Convergence Rate of a Functional Learning Method for Contextual Stochastic Optimization
This addresses a practical bottleneck in contextual stochastic optimization for scenarios with limited data access, though it appears incremental as it builds on existing parametric approximation methods.
The paper tackles the problem of stochastic optimization with context-dependent variables where direct sampling from the conditional distribution is infeasible, achieving a convergence rate of O(1/√N) for a joint learning-and-optimization algorithm.
We consider a stochastic optimization problem involving two random variables: a context variable $X$ and a dependent variable $Y$. The objective is to minimize the expected value of a nonlinear loss functional applied to the conditional expectation $\mathbb{E}[f(X, Y,β) \mid X]$, where $f$ is a nonlinear function and $β$ represents the decision variables.
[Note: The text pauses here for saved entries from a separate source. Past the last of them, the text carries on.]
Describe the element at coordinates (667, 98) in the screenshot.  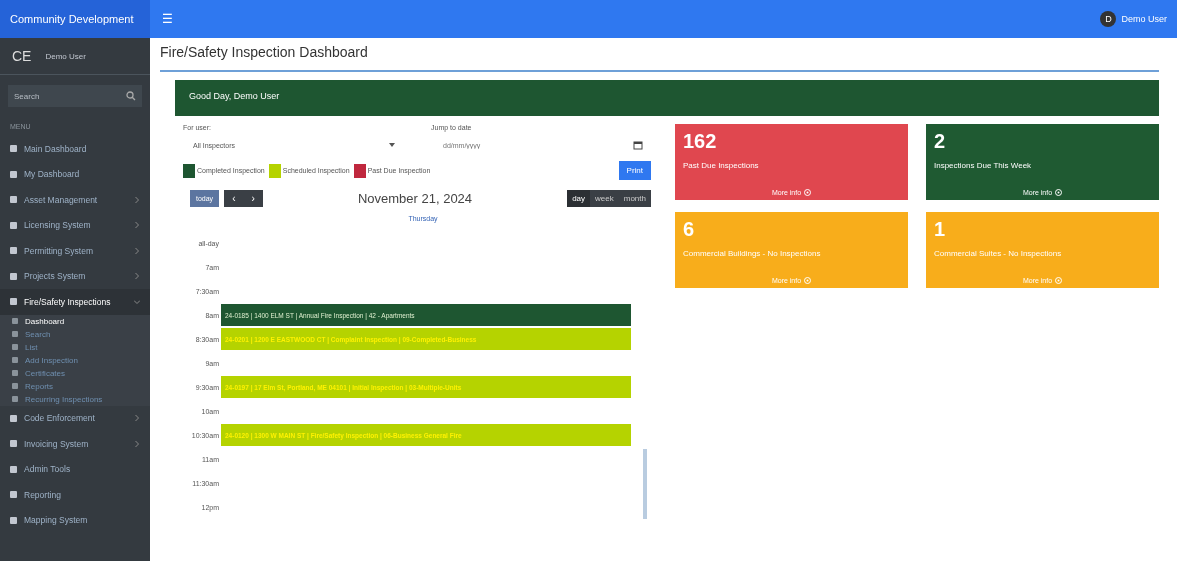
I see `greeting-banner: Good Day, Demo User` at that location.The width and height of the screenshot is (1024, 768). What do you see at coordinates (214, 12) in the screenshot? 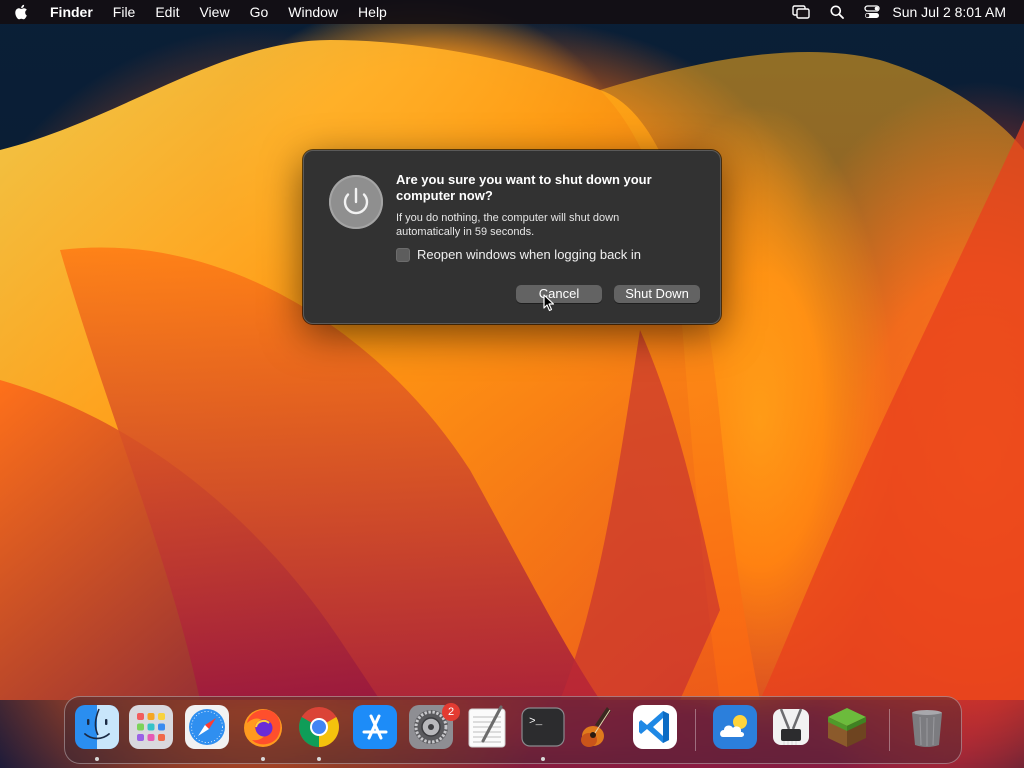
I see `menu-view: View` at bounding box center [214, 12].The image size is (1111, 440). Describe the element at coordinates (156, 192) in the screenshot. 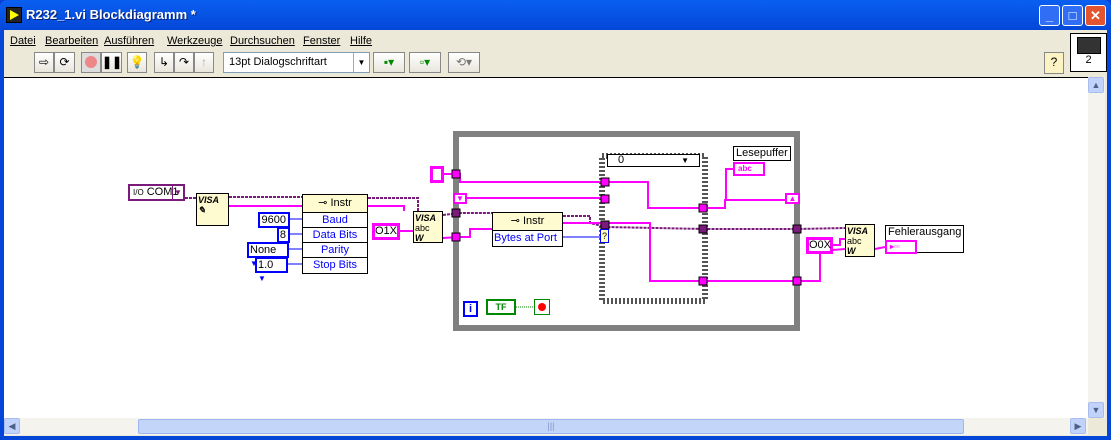

I see `com-port-constant: I/O COM1 ▼` at that location. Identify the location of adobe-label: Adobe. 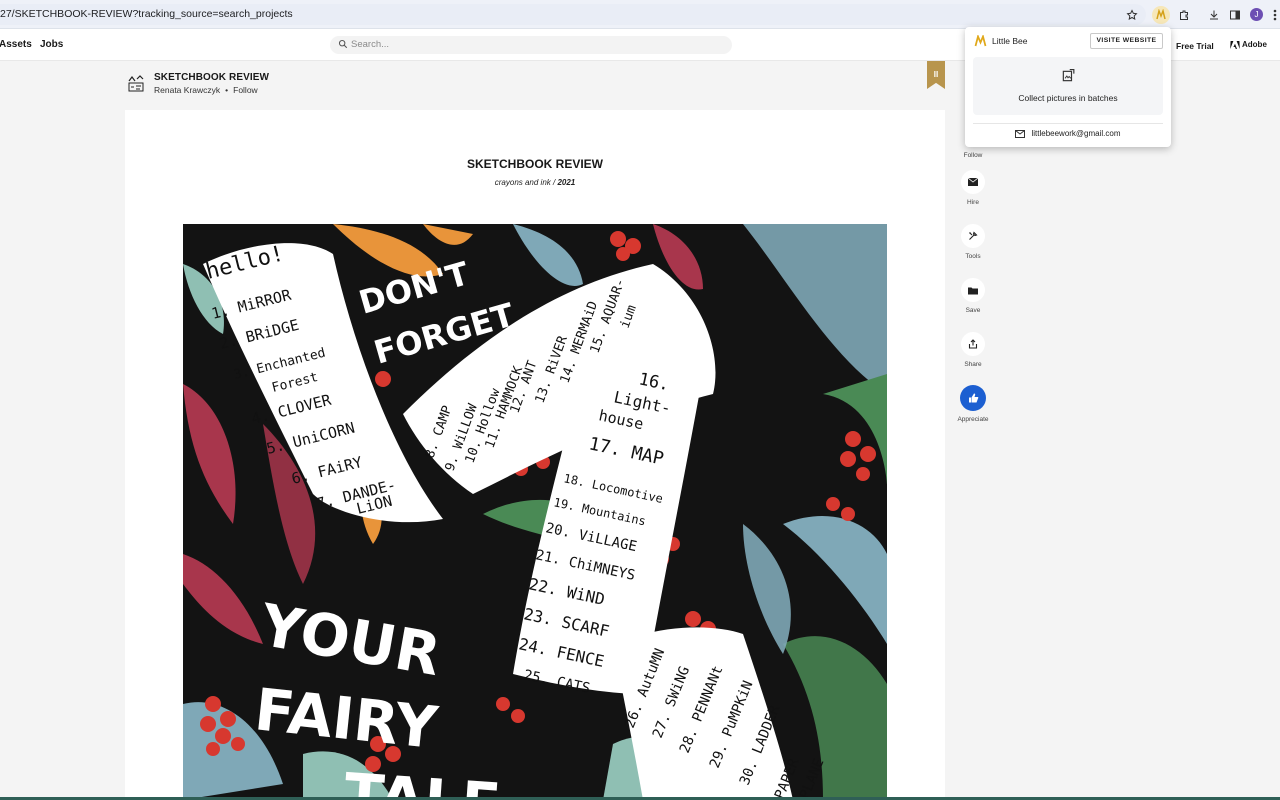
(1254, 44).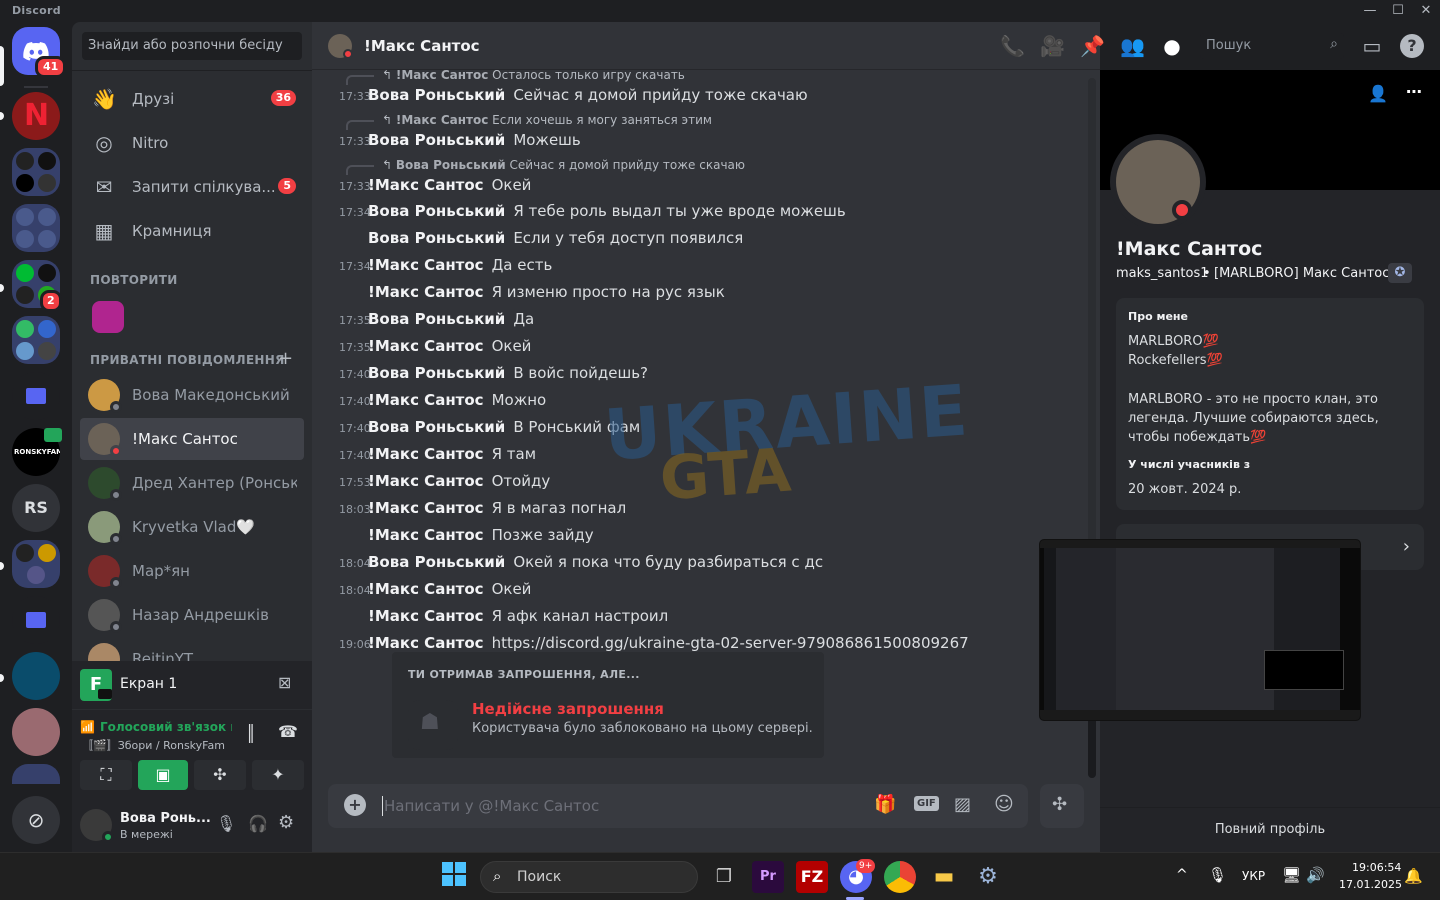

We focus on the practically important setting in which direct sampling from the conditional distribution of $Y \mid X$ is infeasible, and only a stream of i.i.d.\ observation pairs $\{(X^k, Y^k)\}_{k=0,1,2,\ldots}$ is available. In our approach, the conditional expectation is approximated within a prespecified parametric function class. We analyze a simultaneous learning-and-optimization algorithm that jointly estimates the conditional expectation and optimizes the outer objective, and establish that the method achieves a convergence rate of order $\mathcal{O}\big(1/\sqrt{N}\big)$, where $N$ denotes the number of observed pairs.